Sounds like there are some bigger (as in long-term) issues coming to the fore. From the _Calgary Sun_ link above:



> Mayor Naheed Nenshi pointed out all city bridges have been checked three times since floods hit Calgary.
> “How is it we don’t have regulatory authority (over CP rail), but it’s my guys risking lives down there to fix it?” said the mayor.
> 
> CP Rail is under federal jurisdiction and the city has no say on how the bridge and tracks are maintained.
> ...


----------



## jis (Jul 1, 2013)

It sometimes seems that Railroads have a way of pissing off everyone they have to deal with


----------



## George Harris (Jul 1, 2013)

DET63 said:


> Sounds like there are some bigger (as in long-term) issues coming to the fore. From the _Calgary Sun_ link above:
> 
> 
> 
> ...


This is called political posturing. It is also setting the groundwork for making a power play to expand his authority. If he is so big on wanting authority over this bridge, then he should open the city checkbook to pay for the replacement and for the maintenance of all the railroad structures in the city he wants authority over. Talk is cheap.

"Itis not the time to be emotional" - - but I am going to be anyway is the act.


----------



## fairviewroad (Jul 2, 2013)

George Harris said:


> DET63 said:
> 
> 
> > Sounds like there are some bigger (as in long-term) issues coming to the fore. From the _Calgary Sun_ link above:
> ...


Of course it's political posturing, but he didn't say he wanted authority over the bridge. He only asked why it's "his guys" (i.e. his city's checkbook)
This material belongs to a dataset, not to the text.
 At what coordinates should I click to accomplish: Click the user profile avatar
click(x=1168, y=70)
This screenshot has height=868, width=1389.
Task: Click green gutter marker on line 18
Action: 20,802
that have to bail out CP when the crap hits the fan. If CP wants to reimburse the city for the city's expenses, I'm sure the Mayor would be fine with that.


----------



## George Harris (Jul 2, 2013)

fairviewroad said:


> George Harris said:
> 
> 
> > DET63 said:
> ...


Doesn't CP pay property taxes? At least on this side of the border that is considered the way that the city's emergency services are funded. Last I heard, you don't get a bill when you have to call the fire department or the police. You have been paying for these guys already.

The guy is posturing adn what isn't posturing is whining. I have a feeling that CP has been writing checks to the city regularly.


----------



## fairviewroad (Jul 2, 2013)

George Harris said:


> Doesn't CP pay property taxes? At least on this side of the border that is considered the way that the city's emergency services are funded. Last I heard, you don't get a bill when you have to call the fire department or the police. You have been paying for these guys already.
> The guy is posturing adn what isn't posturing is whining. I have a feeling that CP has been writing checks to the city regularly.


Yes, but where I live, at least, the city has the right to regulate my house and property. The city can condemn my property if it

feels it is unsafe. That's part of the social contract that gives me, a taxpayer, the right to expect emergency services. But it

sounds as though CP wants the locally-provided emergency services but doesn't want the local regulatory oversight. I think the

mayor's point was that CP expects to be bailed out when they're in trouble but doesn't want to submit to the kind of oversight

that might have prevented that trouble in the first place.

As to whether CP pays property taxes to the city of Calgary, it sounds like neither one of us knows the answer to that.


----------



## RRUserious (Jul 30, 2013)

Could be way off base on this, but it seems as the world tries to move to more and more efficient modes of transport, a lot of issues come up. Kind of a fight about who foots what bills.


----------



## Nathanael (Aug 3, 2013)

RRUserious said:


> Could be way off base on this, but it seems as the world tries to move to more and more efficient modes of transport, a lot of issues come up. Kind of a fight about who foots what bills.


Private corporate involvement in transportation has caused trouble since the days of "turnpikes" and toll gates for horse-drawn carriages in England. Eventually they were bought out and nationalized.

There are arguments about who foots the bills (local, provincial, national) in other parts of the world, but the crazy system of private, unaccountable railroads deferring maintenance and leaving governments to pick up the pieces seems to be almost entirely a North American thing; the rest of the world got rid of it between 70 and 90 years ago.

If I were the mayor of Calgary, I might just refuse to provide emergency services for CP.


----------



## RRUserious (Aug 3, 2013)

Federalism comes back to haunt all those who thought it the perfect form of government.


----------